Наконец, подошла очередь дежурить четвертому взводу. Как ни удивительно, но Зайцев в число первых караульных не попал. — Несение караульной службы — огромная честь! — заявил перед дежурством Мешков. — Поэтому те, кто имели наряды вне очереди на работу, пойдут в караул самыми последними!
Курсанты с завистью посмотрели на Зайцева. Как всегда, большинство не скрывали своей ненависти к нему. — Опять выделился! — считали они. Но это уже почти не действовало на Ивана. За небольшой промежуток времени ему удалось хорошо разобраться в своих товарищах и постичь сущность взаимоотношений между ними.
Еще на «гражданке» Зайцев много раз слышал и читал о крепкой воинской дружбе, закаленной совместной службой в армии, о взаимовыручке и поддержке, характерных именно для советских воинов. Возможно, во время войны так оно и было, ибо судить о том, что не удалось ему самому увидеть, Зайцев не мог. А вот в мирное время все обстояло совсем наоборот. Конечно, солдаты общались между собой. Разговаривали, что-то совместно делали, иногда даже делились пищей и помогали друг другу. Но это объяснялось, как правило, вынужденными обстоятельствами, необходимостью. Охватившие общество в конце шестидесятых годов апатия, безразличие к чужой боли, цинизм и шкурничество постепенно пришли и в армию.

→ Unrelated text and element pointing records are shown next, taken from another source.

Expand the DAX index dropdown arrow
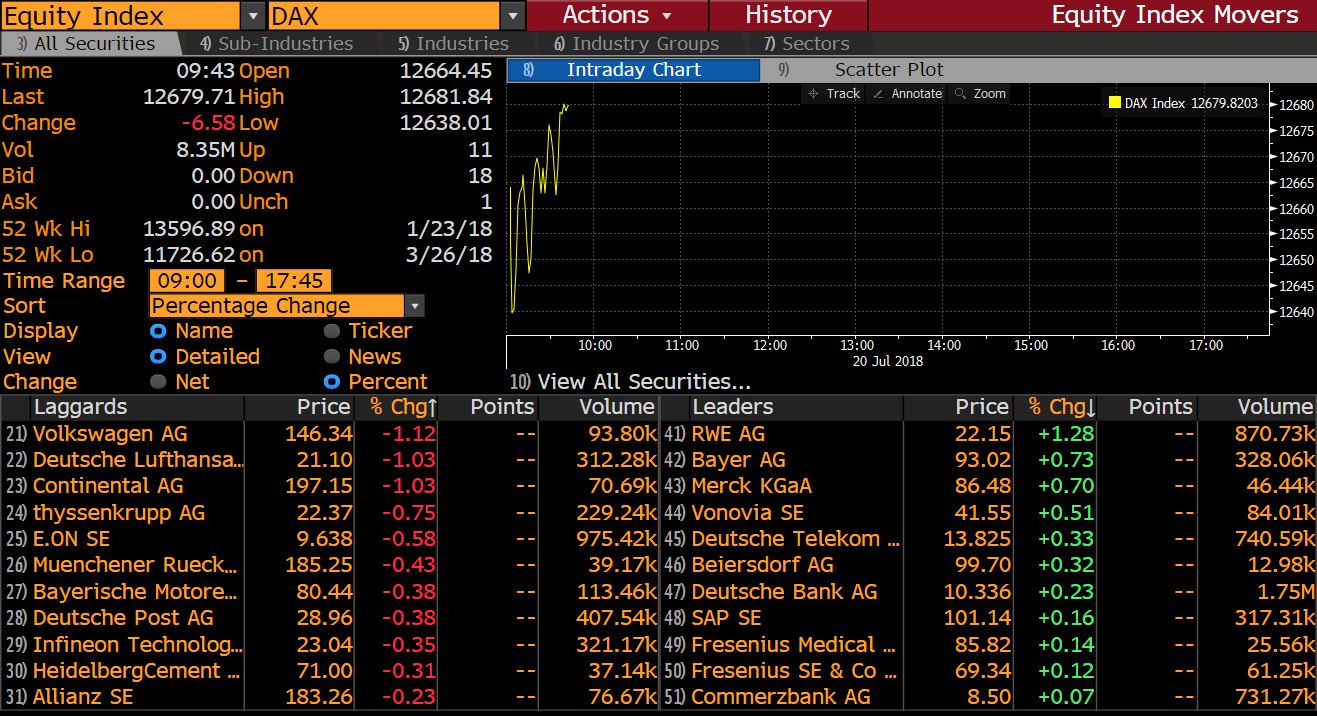click(513, 16)
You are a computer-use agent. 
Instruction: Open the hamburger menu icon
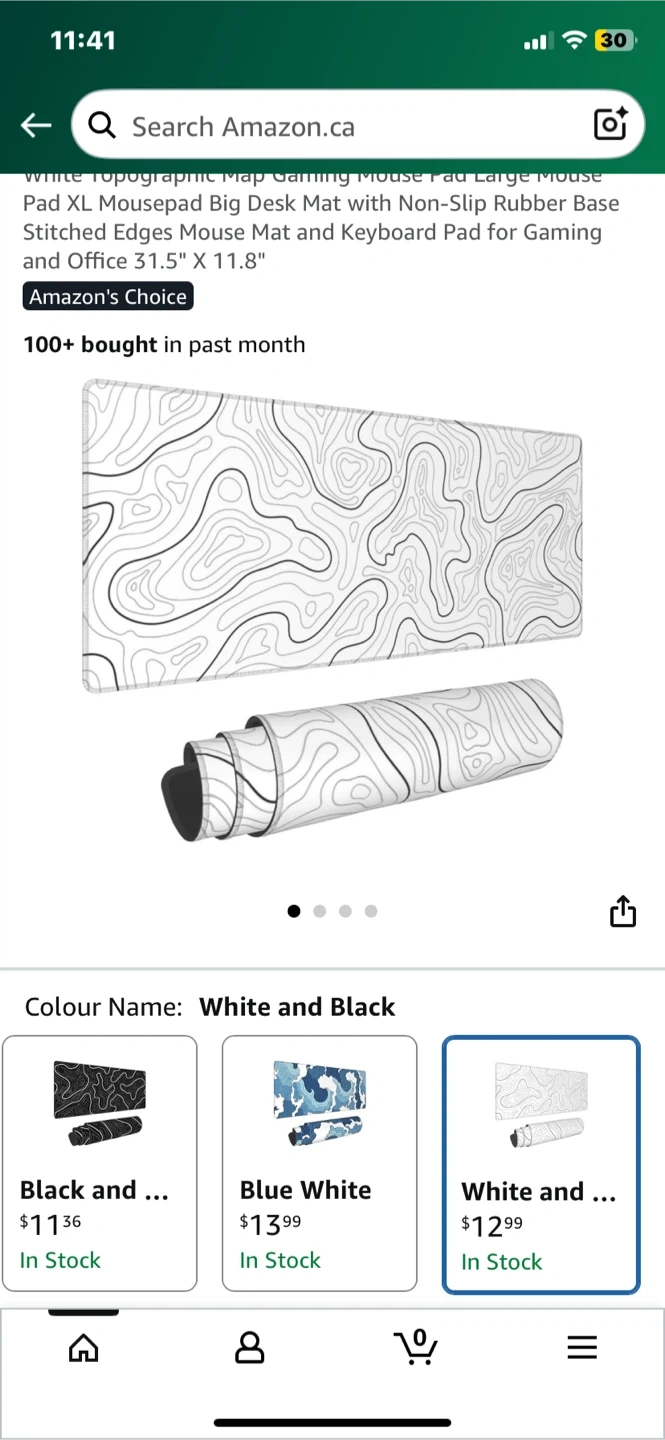582,1348
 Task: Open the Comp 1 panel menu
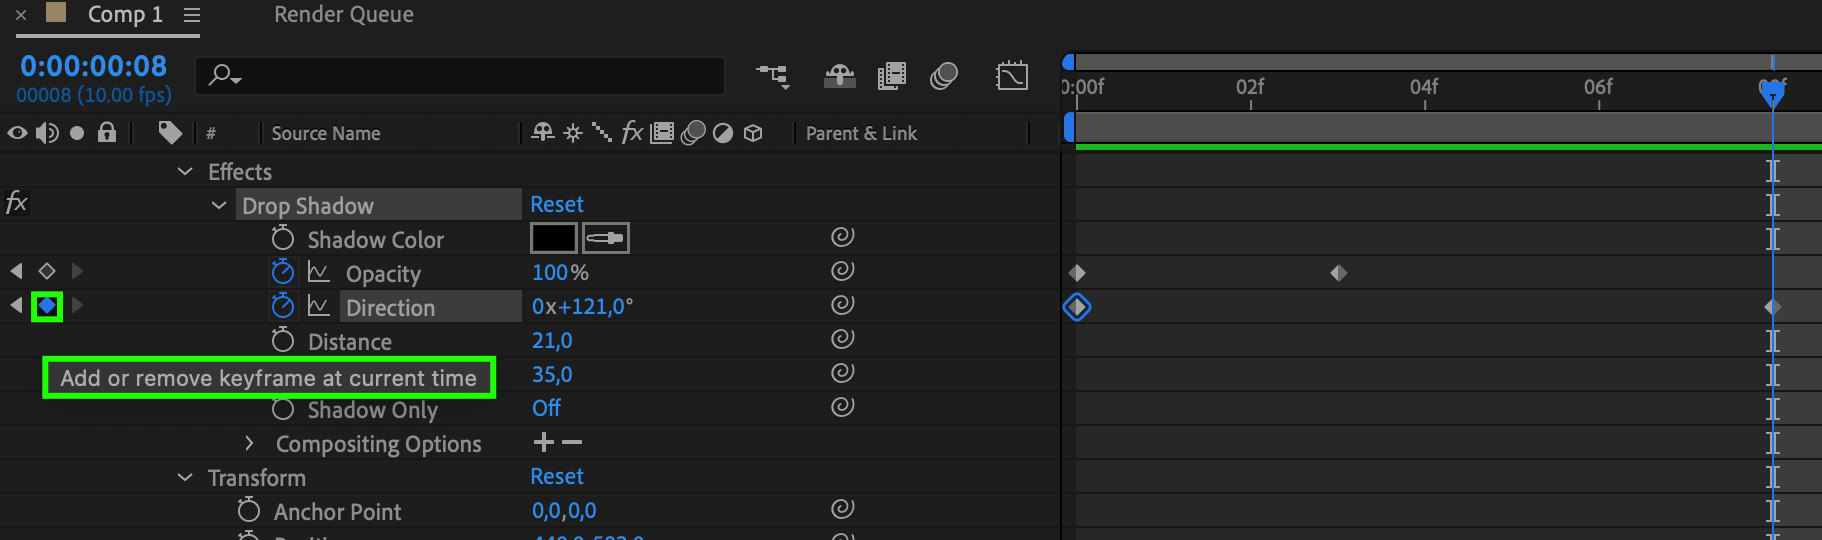(192, 15)
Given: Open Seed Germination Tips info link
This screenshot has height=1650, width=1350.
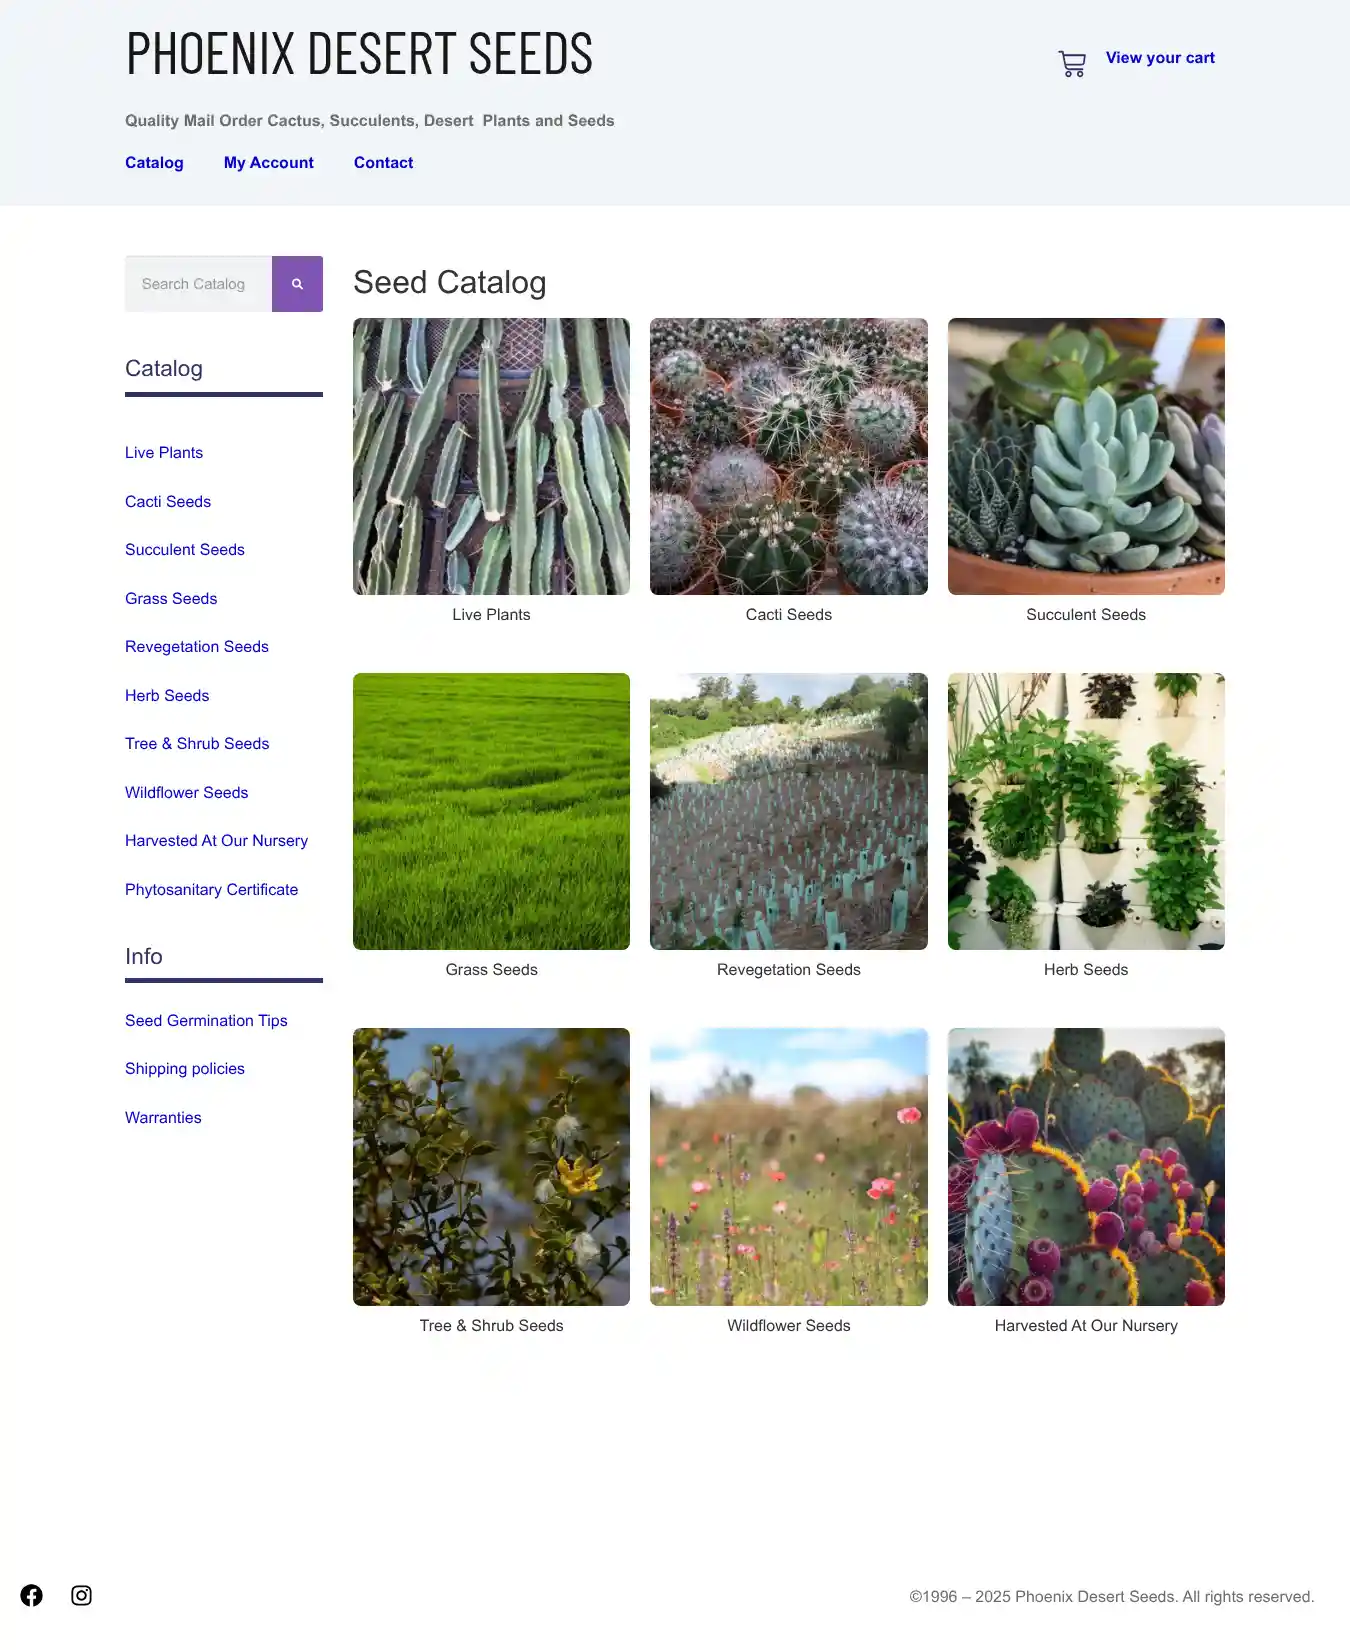Looking at the screenshot, I should click(x=206, y=1021).
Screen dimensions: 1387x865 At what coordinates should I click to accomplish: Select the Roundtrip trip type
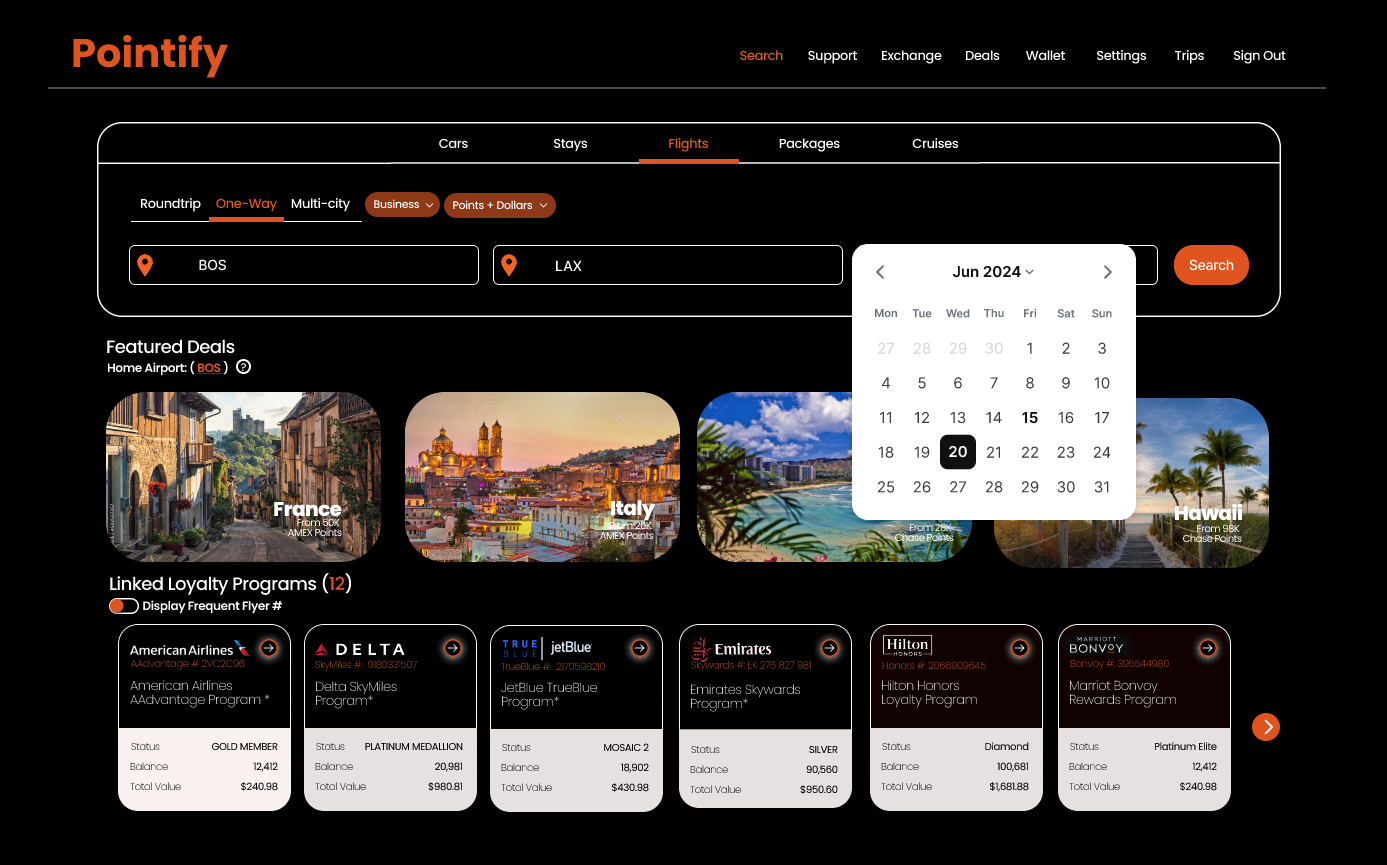(x=170, y=203)
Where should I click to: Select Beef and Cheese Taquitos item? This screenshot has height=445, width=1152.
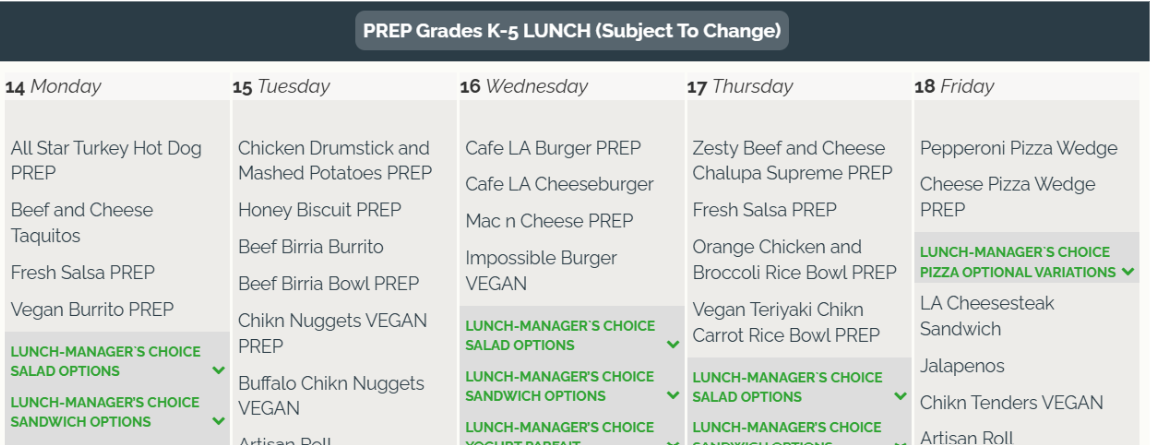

В какой-то мере настроения отчужденности поощрялись и командирами, особенно политработниками. Они, конечно, не были заинтересованы в единстве своих подчиненных, ведь в этом случае воины вполне могли бы выступить совместно против произвола и несправедливостей своих военачальников. Вот почему командиры тщательно выведывали все их разговоры и даже сплетни для того, чтобы сеять рознь и взаимную неприязнь. Однако бравые политработники и другие командиры ничего не смогли бы добиться, если бы сами люди в своей массе не шли им навстречу. Зайцев, беседуя со своими товарищами, не раз ловил себя на мысли, что они очень любят послушать все самое плохое об окружающих и не переносят информации о том, что кому-то из них хорошо. Так, сосед Ивана по койке, курсант Конев, буквально наслаждался, когда слышал что-либо о наказаниях, выносимых его сослуживцам. Он с интересом выпытывал у Зайцева подробности об уборке казармы во время очередных нарядов на работу, обязательно перед сном вспоминал эпизод с Кулешовым, который подвергся унижению со стороны Шувалова, передавал всякие сплетни и слухи. С другой стороны от Зайцева лежал курсант Солдатов, который почти не вступал в разговоры со своими соседями, но, судя по его лицу, можно было сделать вывод, что он был полностью солидарен с Коневым. В конечном счете, Ивану совершенно надоели эти разговоры, и он решил их пресечь. Зная, как мучительны для товарищей сведения о благополучии их сослуживцев, Зайцев стал рассказывать о том, как хорошо он жил на «гражданке», какими богатствами обладал, как ему нравится служба в армии. Каждый вечер он сообщал Коневу о том, какие поощрения ему объявили военачальники. После вызовов к замполиту он рассказывал, как тот хвалил Ивана, как обещал ему в скором времени увольнение в город и даже досрочный отпуск на родину. Конев едва скрывал свою ненависть к собеседнику! Доходило до того, что он после такого рода разговоров долго не мог заснуть и все ворочался с боку на бок. Постепенно ночные разговоры прекратились. Исчерпав свою фантазию, Иван не стал больше ничего нового выдумывать, а товарищей вполне устраивало его молчание: по крайней мере, можно было считать, что он молчит не от хорошей жизни, и хотя бы этим улучшать свое настроение и вызывать здоровый сон.